**Goal of the exercise**
With pictures removed, output every record below exactly as written.

**Information supplied**
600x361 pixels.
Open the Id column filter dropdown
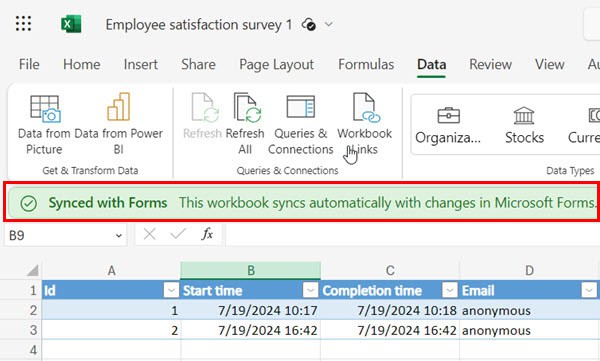(x=171, y=291)
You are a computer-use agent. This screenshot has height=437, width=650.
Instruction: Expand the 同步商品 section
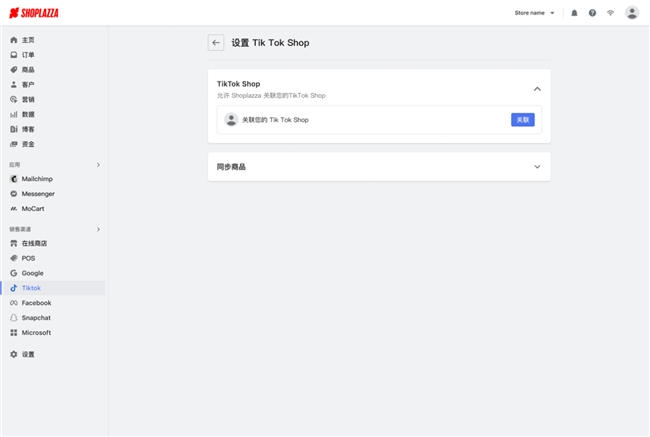point(537,167)
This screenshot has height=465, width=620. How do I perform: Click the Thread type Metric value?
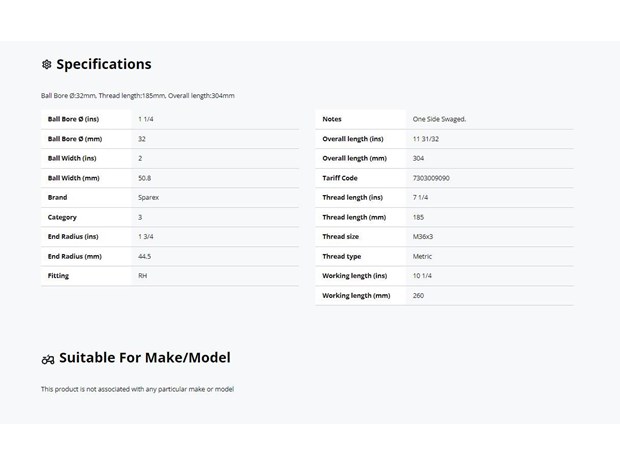[x=422, y=256]
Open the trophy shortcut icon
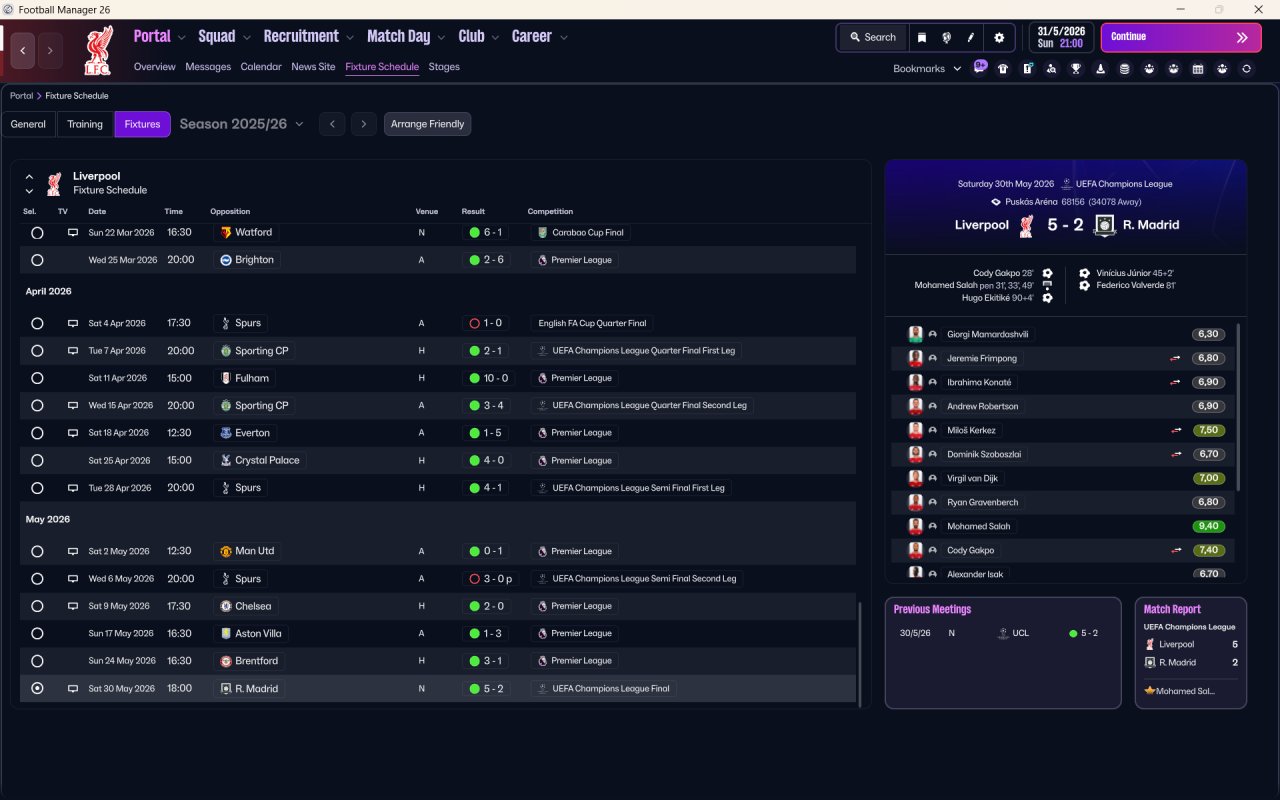The height and width of the screenshot is (800, 1280). [1076, 69]
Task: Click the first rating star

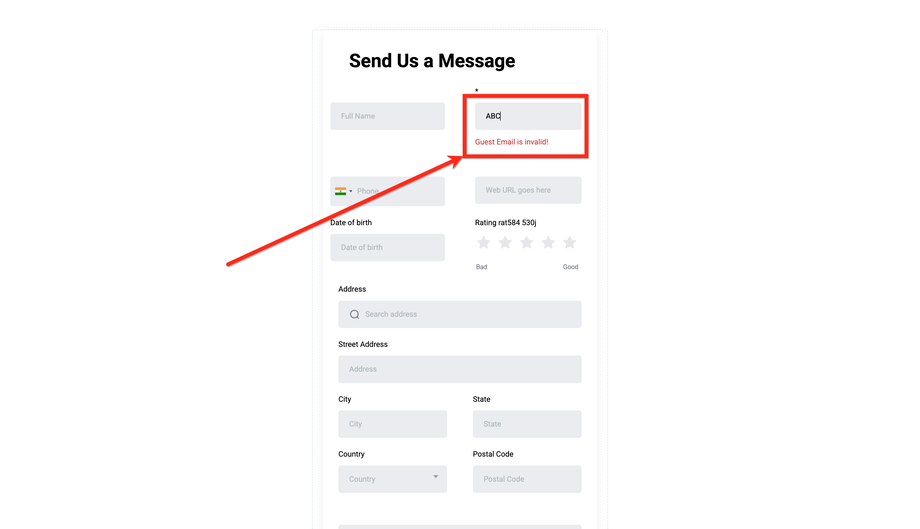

**Exercise result**
600x361 pixels.
Open the Id column filter dropdown
(x=171, y=291)
You are a computer-use agent. This screenshot has height=437, width=650.
Instruction: Expand the 同步商品 section
point(537,167)
This screenshot has height=465, width=620. How do I perform: Click the Thread type Metric value?
[x=422, y=256]
Open the trophy shortcut icon
The height and width of the screenshot is (800, 1280). [1076, 69]
Task: Click the first rating star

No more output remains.